Mesela şöyle örnek vermek
gerekirse, ilk olarak aklımda Italo Calvino’nun bir kaç kitabı vardı ama en fazla Öyküler
başlığı altında bir derleme kitabı ilgimi çekiyordu. Biraz da indirimli
bulunca hemen aldım. Kitabı evire çevire didikledim. Kısa öykülere
dayanabiliyorum artık. Uzun ve 20-30 sayfalık adeta novella diyebileceğimiz
çalışmalara sabrım ve konsantrasyonum yetmiyor.
Öykü makul bir uzunlukta
olmalı bence yoksa romanın sahasına dalınıp da
oynanan kısa soluklu bir oyuna benziyor ve bana hitap etmiyor. Ama
Calvino’da bu kıvamlı denebilecek bir şekilde. Bir zaman önce aldığım John
Cheever öykü derlemesinde ise daha uzun çalışmalar var ama kısa öykü Amerikan
edebiyatında çoğunlukla ikinci planda kalıyor. Amerikalı hikaye yazarları adeta
birer roman taslağı yazacak derecede uzun çalışmalara girişebiliyorlar. Zira
kelime başına ödeme alıyorlar...
Japon yazar Yukio Mişima’yı
ise ilk defa okuyacağım.
Japon edebiyatında ilgi
çekici isimler var. Günlerdir çantamda taşıdığım Murakami’nin Koşmasaydım Yazamazdım isimli kitabı son
zamanlarda okuduğum en kavrayıcı eser. Koşmakla yazmak arasındaki ilgiyi iyi
yakalamış Murakami ve bu konudan bir kitaplık malzeme çıkar mı diye düşünürken
bir bakıyorsunuz kitabı yarılamışsınız ve sıkıntıdan iz yok.

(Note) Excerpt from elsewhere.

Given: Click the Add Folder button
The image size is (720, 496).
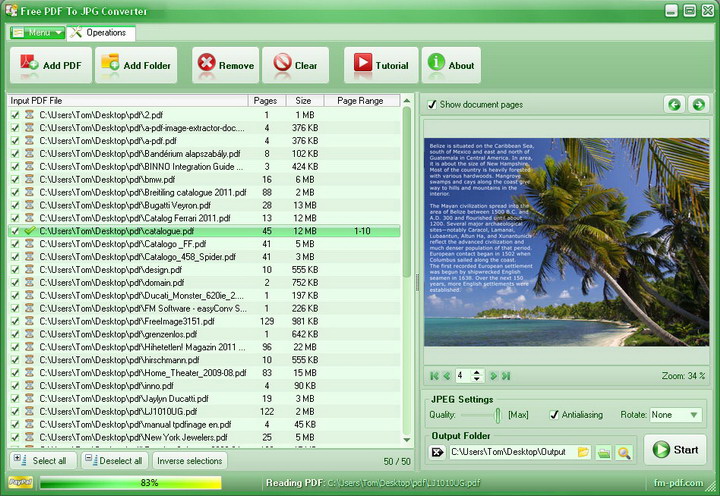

Konuşmanın garip bir sihri
var ve bunu yazıda yakalamak yani konuşma ritminin yazıya karşı hak ettiği
üstünlüğü verebilmek her yazarın harcı değil. Yılların okuyucusu olarak benim
gördüğüm şu ki ,iyi olduğuna çoğunluğun inandığı yazarlarımız da bile çok ender
rastlanılan bir yetenek bu. Kasmadan yazmanın erdemi... Yazıdan daha güçlü bir
maske yok belki de... Kimi maskeler çok güzeldir. Arkadaki yüzü saklama
babında...
Ama Murakami harakiri
yapabiliyor yazarken.
Yukio Mişima’ya gelince...Kitabının
ismi Yaz Ortasında Ölüm. Öyküler uzun
ama kondisyonuma yeter. İnlemeden baş edebilirim. Henüz okumadım ama farklı bir
ritim de ondan bekliyorum her ne kadar Japonya’nın Batı’dan gelen zokayı
yuttuğu yılların başlangıcında yazmışta olsa en azında farklı bir aroma kalmış
olabilir. Mişima’nın televizyon önünde harakiri yaptığını yazmışlar arka
kapakta. Adam çatır çatır var oluşunu kitlesel bir gösteriyle sonlandırmış.
Bizim gibi kısmen Doğu ilkelerinde iddialı sözle başlayan ifadeler Japonya gibi
Uzak Doğu’da eyleme dökülüyor...Bir yazarın intiharı bedensel olduğu kadar
entelektüel bir göçtür. Ben olaya böyle bakmayı daha uygun görüyorum. Üstün
algı ve yaratının çorak bir ortamda sırf sıkıntıdan bile var oluşunu
sonlandırma ihtimali var. Eğer depresyon tüneline girildiyse çok daha
çabuklaşıp hatta mantıklı bir hal alıyor eylemin kendisi.
Konuşur gibi yazmak ne
kadar kıskanılacak bir yetenek. Özellikle Osmanlı’nın son döneminde yetişip
Cumhuriyetin ilk yıllarında kalem oynatan bir kaç yazar şaşırtıcı derecede
başarılı bu konuda. Örneğin bunlardan birisi Ref’i Cevad Ulunay diye bir zat...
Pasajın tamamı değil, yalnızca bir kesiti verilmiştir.